Some review of literature again around the last point shared below :
An introduction to dysbiosis and periodontal inflammation and dysbiosis and I quote, 👇
"Known since antiquity, periodontitis became prevalent after the domestication of plants and animals in Neolithic societies (≈10,000 years ago) when the oral microbiota underwent a distinct compositional shift — with increased frequency of Porphyromonas gingivalis and other periodontitis-associated species — compared with earlier hunter-gatherer societies. In its severe form, which afflicts 8.5% of U.S. adults, periodontitis may not only cause tooth loss, but can also affect systemic health by increasing the patients’ risk for atherosclerosis, adverse pregnancy outcomes, rheumatoid arthritis, aspiration pneumonia and cancer"
However contrary to the initial hypothesis of our project, the current popular hypothesis attributes a bacterial pathogenesis with bacteria as the central aggressor and villain in this entire drama and I quote again from the above article 👇
"P. gingivalis prevents TLR4 signalling while activating TLR2 (...and this possibly) leads to atherogenic inflammation at sites distant from initial infection."

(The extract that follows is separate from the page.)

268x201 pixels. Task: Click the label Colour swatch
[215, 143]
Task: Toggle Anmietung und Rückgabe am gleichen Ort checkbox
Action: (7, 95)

So as soon as the bacteria is identified as the central villain and protagonist, the rest of the story in this article assumes a "James Bond" style of narrative with Trojan horses and lipid rafts and I quote further (just for kicks) 👇
"Although periodontal bacteria have been identified in atheromas25-27,92-94, the mode of their relocation is uncertain and could involve mechanisms alternative or additional to the bacteraemic route. In principle, bacteria might exploit recirculating leukocytes — such as macrophages and/or dendritic cells (DCs) — as ‘Trojan horses’ for dissemination to systemic tissues."
"To persist intracellularly in macrophages, P. gingivalis needs to enter the macrophage via complement receptor-3 in cholesterol-rich lipid rafts102,103, which is consistent with observations that pathogens which invade through lipid rafts are not readily directed to late endosomes and lysosomes where they would be killed"
And then eventually the narrative progresses to enable a James Bond style takeover over of all organs in internal medicine by the chief protagonist of periodontology aka P Gingivalis!